I understand that it is acting like I have cable wrong, but I don't. I can do one thumb click and not derail, but the travel is still too much and tends to want to hit the resin insert. The cage is narrow. I think the washer will work, and ordered one at LBS today. If that is not enough increase in arm length, I will have our model shop mimic the washer and add even more until I get the proper result.

If I lengthen the cable until I can get 4 clicks and not hit the arm, then it is so loose as to make the 1st click meaningless.

I am going to try once more to fine-tune and make things work with 3 clicks. 3rd click shifts it, but will allow one click back to not derail. Then I will either carefully use it until the washer / place comes, or park it and ride old bike.

For now, I am going to sign off on this story, and return when I have the washer / plate installed. Then I will report my findings. If the plate helps, it will be an easy, cheap solution for me and the others on the forum having the same issue.


----------



## ericjacobsen3

DNM, I would love to know why only you and I are seeing no chance of trim on the big ring. The 1-2mm gap off the teeth for others but really be 3-4mm at closest approach in the diagonal path over the teeth. That or Campy changed something on us. Look forward to your photos.

Have you found you cannot avoid rubbing if you simply center one big ring click?

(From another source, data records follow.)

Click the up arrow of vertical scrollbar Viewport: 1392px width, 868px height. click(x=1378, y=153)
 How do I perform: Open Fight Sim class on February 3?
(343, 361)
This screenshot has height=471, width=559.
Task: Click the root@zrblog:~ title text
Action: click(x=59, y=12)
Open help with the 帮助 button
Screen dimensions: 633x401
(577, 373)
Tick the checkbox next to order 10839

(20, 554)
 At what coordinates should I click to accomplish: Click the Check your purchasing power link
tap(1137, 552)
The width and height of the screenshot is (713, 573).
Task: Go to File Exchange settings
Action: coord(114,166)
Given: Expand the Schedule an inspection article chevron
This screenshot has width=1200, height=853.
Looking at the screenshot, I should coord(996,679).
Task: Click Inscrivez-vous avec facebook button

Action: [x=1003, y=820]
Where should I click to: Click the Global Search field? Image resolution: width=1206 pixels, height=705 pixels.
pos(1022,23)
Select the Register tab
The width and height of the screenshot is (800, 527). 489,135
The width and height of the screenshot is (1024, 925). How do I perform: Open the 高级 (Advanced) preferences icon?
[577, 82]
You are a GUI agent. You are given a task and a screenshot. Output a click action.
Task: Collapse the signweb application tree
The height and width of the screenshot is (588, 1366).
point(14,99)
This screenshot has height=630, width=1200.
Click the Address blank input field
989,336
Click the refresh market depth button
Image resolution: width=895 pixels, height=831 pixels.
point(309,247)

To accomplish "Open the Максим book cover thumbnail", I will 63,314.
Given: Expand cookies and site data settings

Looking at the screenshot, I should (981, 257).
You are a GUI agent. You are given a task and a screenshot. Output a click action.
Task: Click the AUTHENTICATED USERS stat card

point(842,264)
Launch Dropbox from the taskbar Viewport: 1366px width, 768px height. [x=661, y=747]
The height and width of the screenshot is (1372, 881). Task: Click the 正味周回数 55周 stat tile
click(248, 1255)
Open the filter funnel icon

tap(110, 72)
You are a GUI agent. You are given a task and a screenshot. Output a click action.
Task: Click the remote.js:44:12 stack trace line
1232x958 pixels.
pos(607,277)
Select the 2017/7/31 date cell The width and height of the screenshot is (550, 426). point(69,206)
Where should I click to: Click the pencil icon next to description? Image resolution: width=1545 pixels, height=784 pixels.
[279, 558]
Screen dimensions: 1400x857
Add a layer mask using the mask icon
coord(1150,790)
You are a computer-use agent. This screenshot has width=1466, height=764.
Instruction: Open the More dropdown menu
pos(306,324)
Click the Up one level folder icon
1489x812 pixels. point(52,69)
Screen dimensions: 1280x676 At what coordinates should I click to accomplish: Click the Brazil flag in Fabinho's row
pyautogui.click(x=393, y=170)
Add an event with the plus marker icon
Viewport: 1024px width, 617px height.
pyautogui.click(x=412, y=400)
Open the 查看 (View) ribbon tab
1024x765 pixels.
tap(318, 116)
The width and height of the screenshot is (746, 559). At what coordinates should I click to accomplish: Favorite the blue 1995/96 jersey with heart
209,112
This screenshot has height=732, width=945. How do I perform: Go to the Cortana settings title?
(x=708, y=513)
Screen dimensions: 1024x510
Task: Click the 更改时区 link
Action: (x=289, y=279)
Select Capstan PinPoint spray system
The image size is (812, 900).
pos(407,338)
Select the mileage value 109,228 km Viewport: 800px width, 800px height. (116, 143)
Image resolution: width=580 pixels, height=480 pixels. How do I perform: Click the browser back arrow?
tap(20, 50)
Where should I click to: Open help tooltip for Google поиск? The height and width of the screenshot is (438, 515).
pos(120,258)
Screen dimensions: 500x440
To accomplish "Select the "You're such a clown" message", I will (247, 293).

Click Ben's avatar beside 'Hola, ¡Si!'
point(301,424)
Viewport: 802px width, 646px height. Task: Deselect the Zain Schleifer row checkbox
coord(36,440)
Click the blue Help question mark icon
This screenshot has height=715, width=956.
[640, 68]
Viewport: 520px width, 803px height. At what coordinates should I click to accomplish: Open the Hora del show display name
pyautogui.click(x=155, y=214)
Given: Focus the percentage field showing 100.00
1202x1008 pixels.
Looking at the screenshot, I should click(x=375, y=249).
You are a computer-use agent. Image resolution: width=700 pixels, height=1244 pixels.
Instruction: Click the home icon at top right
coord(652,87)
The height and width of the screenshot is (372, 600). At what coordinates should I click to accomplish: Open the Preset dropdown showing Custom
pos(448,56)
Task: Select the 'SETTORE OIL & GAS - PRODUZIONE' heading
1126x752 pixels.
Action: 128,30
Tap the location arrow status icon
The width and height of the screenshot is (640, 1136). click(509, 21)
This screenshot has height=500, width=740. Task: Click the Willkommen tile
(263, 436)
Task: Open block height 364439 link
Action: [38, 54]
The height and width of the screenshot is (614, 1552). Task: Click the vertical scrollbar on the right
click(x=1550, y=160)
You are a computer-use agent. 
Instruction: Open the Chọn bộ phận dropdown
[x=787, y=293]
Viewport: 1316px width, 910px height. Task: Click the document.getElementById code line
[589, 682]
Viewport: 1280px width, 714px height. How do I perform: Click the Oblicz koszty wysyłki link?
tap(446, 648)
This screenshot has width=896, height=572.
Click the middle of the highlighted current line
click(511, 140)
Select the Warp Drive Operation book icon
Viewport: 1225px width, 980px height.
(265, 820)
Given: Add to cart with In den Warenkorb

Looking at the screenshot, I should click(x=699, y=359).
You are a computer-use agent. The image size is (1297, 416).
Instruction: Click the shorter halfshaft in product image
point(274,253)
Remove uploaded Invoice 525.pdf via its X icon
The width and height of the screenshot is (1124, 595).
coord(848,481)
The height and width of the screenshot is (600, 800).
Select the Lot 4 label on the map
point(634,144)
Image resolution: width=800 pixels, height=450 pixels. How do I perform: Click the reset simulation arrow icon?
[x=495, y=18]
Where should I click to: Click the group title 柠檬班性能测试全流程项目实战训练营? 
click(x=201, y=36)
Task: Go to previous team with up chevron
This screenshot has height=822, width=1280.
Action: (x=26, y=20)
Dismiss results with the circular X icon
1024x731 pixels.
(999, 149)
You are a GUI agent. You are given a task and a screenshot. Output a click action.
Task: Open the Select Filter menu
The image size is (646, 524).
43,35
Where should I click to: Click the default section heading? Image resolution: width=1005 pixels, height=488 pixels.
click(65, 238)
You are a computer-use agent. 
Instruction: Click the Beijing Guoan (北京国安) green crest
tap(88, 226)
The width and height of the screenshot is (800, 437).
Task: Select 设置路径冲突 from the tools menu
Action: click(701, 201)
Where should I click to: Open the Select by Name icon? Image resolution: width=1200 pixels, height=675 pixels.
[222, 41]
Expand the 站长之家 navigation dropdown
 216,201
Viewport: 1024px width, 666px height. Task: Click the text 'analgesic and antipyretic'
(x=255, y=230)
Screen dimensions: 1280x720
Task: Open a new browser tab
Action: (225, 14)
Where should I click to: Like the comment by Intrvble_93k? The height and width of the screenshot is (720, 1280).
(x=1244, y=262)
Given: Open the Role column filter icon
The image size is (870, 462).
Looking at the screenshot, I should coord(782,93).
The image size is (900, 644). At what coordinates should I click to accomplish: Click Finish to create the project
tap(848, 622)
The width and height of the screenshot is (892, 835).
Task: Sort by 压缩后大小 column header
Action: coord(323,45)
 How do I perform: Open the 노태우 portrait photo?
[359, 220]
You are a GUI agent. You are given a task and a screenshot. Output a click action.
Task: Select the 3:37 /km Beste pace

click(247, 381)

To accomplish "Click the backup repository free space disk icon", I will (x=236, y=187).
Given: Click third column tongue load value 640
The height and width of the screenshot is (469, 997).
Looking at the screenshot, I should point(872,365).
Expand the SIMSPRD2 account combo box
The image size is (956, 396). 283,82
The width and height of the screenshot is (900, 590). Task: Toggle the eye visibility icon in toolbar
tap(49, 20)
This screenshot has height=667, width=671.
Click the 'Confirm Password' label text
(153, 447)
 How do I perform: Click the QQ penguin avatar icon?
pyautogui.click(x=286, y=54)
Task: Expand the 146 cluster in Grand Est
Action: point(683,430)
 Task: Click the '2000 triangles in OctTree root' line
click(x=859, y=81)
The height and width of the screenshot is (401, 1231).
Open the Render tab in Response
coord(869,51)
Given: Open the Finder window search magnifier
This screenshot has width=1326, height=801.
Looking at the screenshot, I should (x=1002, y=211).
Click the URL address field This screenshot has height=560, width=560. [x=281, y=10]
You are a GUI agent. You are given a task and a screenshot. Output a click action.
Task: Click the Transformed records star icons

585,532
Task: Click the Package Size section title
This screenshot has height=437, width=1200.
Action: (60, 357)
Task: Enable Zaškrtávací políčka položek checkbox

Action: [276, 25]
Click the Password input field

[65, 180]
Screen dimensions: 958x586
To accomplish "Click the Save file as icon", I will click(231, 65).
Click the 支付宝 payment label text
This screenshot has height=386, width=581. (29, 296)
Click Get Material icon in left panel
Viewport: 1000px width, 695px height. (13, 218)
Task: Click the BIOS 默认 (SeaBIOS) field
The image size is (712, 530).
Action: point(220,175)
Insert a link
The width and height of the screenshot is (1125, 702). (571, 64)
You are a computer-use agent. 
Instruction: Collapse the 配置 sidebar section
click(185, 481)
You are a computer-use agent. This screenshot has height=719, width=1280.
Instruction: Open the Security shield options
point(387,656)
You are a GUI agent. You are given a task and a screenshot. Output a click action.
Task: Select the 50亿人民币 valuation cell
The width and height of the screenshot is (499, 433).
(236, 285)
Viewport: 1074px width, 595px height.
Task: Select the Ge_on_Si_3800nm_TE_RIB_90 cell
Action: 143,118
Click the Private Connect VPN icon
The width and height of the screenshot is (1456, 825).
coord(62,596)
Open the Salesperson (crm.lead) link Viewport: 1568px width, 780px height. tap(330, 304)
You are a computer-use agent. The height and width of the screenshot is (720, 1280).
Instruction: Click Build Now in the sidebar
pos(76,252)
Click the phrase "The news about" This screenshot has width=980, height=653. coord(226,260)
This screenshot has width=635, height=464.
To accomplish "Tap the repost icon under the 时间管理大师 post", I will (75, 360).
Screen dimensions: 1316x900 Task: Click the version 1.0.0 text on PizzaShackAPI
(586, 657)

Are you on a steel frame? I have the one click working on my '09 Madone but any frame flex as once was the case on steel frames and I am sure I would have rub.


----------



## C-40

*more thoughts...*

I've got two bikes with 11 speed FD and one with an '08 QS FD and they were all easy to set up and all work just fine. The QS FD does requires that fourth click to shift up from the little ring to the big ring, but most people just sweep the finger lever as far as it will go when they make the shift, so it's not even noticeable.

Someone mentioned a lack of cable tension adjustment. I hope I've posted my simple method of adjusting cable tension when there is no adjuster. Sure I'd rather have one, but there is no FD that I've ever seen the has one built into the FD. An inline adjuster could always be added.

Those having major problem with too much travel might want to measure the cable travel. It shuld be very close to 2.5mm or .1 inch for each of the 6 clicks.

One thing that does not make sense to me is the response that setting the low limit screw to position the cage further to the left than needed does not fix the problem. Between that adjustment and tension adjustment, it makes no sense that a fourth click either over shifts and hits the crankarm or under shifts. The available adjustment should be much finer than that. It sounds like lack of mechanical ability to me. 

One thing to keep in mind is that loosening the little ring limit screw will do nothing if the cable tension is high. The tension alone can hold the lever arm off the limit screw.


----------



## DNM

*Clicks and travel*



C-40 said:


> Those having major problem with too much travel might want to measure the cable travel. It shuld be very close to 2.5mm or .1 inch for each of the 6 clicks.
> 
> One thing that does not make sense to me is the response that setting the low limit screw to position the cage further to the left than needed does not fix the problem. Between that adjustment and tension adjustment, it makes no sense that a fourth click either over shifts and hits the crankarm or under shifts. The available adjustment should be much finer than that. It sounds like lack of mechanical ability to me.


I have verified that the cable movement is uniform, and approximately 2.5mm. In addition, the 3rd click is quite pronounced, which lends credence that the 4th click is meant to be trim (so that trimming does not result in accidental shifting).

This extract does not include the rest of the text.